25.1025 · Interrogazione · 2025-06-17
Dipartimento dell'interno
Liquidato
Wortlaut
Da anni la medicina complementare è parte integrante del sistema sanitario svizzero e gode di ampia e sempre maggiore accettazione da parte della popolazione. Con l’approvazione dell’articolo costituzionale 118a sulla medicina complementare da parte di Popolo e Cantoni, alla politica sanitaria è stato conferito il chiaro compito di considerare la suddetta disciplina. Da allora questo compito è stato attuato in diversi ambiti, per esempio per quanto riguarda i medicamenti complementari e fitoterapeutici, le prestazioni di medicina complementare nell’assicurazione di base nonché i diplomi per naturopati e terapeuti in medicina complementare. Allo stesso tempo, gli oppositori politici tentano di respingere questa disciplina.Con «Sanità2030», la Svizzera ha emanato una strategia generale, che comprende per esempio una strategia per la lotta alle malattie non trasmissibili (MNT). Queste ultime provocano infatti l’80 per cento dei costi nel settore sanitario. Altre strategie riguardano le resistenze agli antibiotici, la demenza, il cancro, le cure palliative, la qualità nella LAMal o le dipendenze. In tutti questi ambiti, l’impiego della medicina complementare può aiutare ad alleviare il carico di malattia, a migliorare la qualità di vita e a ridurre i costi.Il Consiglio federale è invitato a rispondere alle seguenti domande:1. Riconosce l’utilità della medicina complementare per l’assistenza sanitaria e la prevenzione in Svizzera?2. È disposto a includere la medicina complementare in un capitolo a parte o in quanto compito trasversale nell’ambito della creazione, del rinnovo o dell’aggiornamento delle strategie sanitarie nazionali, nella misura in cui ciò sia opportuno?
Stellungnahme des Bundesrates
1. Il Consiglio federale attua l’articolo costituzionale sulla considerazione della medicina complementare, approvato dal Popolo e dai Cantoni nel 2009. Per questo motivo nel 2017 le prestazioni mediche delle cinque specialità di medicina complementare hanno ricevuto un nuovo disciplinamento nell’ordinanza sull’assicurazione malattie (OAMal; RS 832.102) e nell’ordinanza sulle prestazioni (OPre; RS 832.112.31) e sono state inserite nel catalogo delle prestazioni dell’assicurazione obbligatoria delle cure medico-sanitarie. 2. Per la rispettiva area tematica, le strategie di politica sanitaria a livello nazionale hanno lo scopo di definire obiettivi e misure sovraordinati e condivisi per l’ulteriore sviluppo delle strutture di assistenza. Si occupano inoltre della formazione dei professionisti della salute o della sensibilizzazione e l’informazione.
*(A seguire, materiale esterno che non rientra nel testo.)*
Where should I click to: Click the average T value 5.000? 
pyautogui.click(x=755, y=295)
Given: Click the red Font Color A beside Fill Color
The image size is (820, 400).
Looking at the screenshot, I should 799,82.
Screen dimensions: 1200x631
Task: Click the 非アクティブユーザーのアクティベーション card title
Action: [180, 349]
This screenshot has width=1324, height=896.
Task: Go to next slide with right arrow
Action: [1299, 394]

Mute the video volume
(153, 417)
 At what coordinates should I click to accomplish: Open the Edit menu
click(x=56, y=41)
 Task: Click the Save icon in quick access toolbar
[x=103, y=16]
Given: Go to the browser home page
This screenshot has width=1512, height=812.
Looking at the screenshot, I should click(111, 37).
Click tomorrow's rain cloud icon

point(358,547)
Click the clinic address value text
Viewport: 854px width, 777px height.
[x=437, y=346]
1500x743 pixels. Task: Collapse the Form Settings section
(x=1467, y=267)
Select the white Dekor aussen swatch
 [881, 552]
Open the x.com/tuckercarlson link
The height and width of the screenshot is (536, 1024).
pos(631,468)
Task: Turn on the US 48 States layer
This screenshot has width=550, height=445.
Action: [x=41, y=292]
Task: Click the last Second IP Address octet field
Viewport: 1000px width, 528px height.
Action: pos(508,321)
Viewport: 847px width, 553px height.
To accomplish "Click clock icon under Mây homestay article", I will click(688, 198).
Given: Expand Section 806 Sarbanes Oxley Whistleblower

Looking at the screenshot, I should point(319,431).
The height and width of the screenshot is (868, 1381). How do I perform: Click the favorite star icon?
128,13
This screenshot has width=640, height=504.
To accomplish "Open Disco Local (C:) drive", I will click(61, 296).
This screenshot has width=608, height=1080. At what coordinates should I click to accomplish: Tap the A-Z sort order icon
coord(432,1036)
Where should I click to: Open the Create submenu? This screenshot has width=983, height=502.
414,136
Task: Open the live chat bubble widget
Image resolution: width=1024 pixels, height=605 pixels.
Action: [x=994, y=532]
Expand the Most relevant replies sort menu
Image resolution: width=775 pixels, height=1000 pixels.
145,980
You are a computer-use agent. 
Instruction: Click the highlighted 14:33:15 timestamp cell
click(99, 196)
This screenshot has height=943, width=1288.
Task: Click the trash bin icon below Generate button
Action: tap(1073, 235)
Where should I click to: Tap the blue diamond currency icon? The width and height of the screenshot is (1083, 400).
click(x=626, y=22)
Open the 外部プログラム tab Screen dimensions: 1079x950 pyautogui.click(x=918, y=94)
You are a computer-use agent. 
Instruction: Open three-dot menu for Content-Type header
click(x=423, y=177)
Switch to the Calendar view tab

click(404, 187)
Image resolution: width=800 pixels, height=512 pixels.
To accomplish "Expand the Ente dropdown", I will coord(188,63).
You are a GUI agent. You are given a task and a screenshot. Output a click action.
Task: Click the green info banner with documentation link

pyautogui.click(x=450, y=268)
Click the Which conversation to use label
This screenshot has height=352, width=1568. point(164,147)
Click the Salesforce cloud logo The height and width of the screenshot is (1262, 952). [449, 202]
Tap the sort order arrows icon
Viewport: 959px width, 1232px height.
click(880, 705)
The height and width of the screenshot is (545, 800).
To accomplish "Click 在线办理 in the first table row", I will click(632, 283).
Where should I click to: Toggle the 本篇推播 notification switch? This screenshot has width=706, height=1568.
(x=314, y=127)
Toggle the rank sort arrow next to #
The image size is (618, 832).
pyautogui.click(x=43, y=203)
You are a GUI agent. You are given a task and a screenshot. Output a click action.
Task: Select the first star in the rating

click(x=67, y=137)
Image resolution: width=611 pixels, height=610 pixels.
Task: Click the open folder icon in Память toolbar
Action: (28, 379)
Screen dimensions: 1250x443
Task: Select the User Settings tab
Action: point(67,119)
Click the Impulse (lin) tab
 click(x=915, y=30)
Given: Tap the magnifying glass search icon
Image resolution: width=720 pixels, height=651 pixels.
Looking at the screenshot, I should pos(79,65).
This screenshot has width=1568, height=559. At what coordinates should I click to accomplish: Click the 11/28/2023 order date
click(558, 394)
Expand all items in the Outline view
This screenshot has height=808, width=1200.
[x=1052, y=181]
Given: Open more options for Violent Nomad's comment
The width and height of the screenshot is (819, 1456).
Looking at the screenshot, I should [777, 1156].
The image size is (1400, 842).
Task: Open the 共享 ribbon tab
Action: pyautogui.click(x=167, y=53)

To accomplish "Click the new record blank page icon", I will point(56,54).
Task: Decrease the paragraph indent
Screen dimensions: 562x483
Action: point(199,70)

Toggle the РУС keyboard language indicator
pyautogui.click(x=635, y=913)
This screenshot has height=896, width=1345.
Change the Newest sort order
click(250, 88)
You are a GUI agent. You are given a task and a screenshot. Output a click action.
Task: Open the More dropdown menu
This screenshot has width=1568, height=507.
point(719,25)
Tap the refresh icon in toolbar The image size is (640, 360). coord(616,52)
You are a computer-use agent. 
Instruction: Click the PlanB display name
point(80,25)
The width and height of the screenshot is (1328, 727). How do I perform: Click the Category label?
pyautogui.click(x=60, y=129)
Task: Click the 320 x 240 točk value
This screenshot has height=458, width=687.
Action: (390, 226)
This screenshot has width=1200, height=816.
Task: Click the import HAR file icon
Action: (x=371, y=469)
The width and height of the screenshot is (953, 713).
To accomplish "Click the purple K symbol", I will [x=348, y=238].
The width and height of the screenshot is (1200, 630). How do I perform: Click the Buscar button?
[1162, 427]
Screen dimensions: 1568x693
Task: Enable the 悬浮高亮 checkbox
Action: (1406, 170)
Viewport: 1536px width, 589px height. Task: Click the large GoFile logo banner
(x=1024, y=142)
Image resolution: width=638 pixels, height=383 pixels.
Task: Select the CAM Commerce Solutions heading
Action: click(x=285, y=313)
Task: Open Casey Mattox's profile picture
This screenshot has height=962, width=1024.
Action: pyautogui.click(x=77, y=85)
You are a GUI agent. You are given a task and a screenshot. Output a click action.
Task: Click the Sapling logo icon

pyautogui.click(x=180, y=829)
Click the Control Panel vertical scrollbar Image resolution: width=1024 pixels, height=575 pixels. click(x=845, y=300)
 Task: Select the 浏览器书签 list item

Non contengono tuttavia affermazioni sulle singole forme di trattamento, poiché queste decisioni devono essere prese dai professionisti della salute nell’ambito del processo di trattamento concreto. Insieme agli attori competenti, vengono tuttavia elaborati successivamente prodotti e misure concrete per l’attuazione delle strategie, che possono senz’altro contenere raccomandazioni sulle forme di trattamento. In quest’ambito si tiene conto della medicina complementare, purché vi sia la corrispondente evidenza. Per esempio, nell’opuscolo «L’équipe interprofessionnelle dans les soins palliatifs» (disponibile in tedesco e francese) sono menzionati specialisti della medicina complementare. Inoltre, l’Associazione svizzera di omeopatia (HVS) fa parte della piattaforma nazionale per le cure palliative nonché della piattaforma nazionale demenza, attraverso le quali può partecipare ai lavori in corso.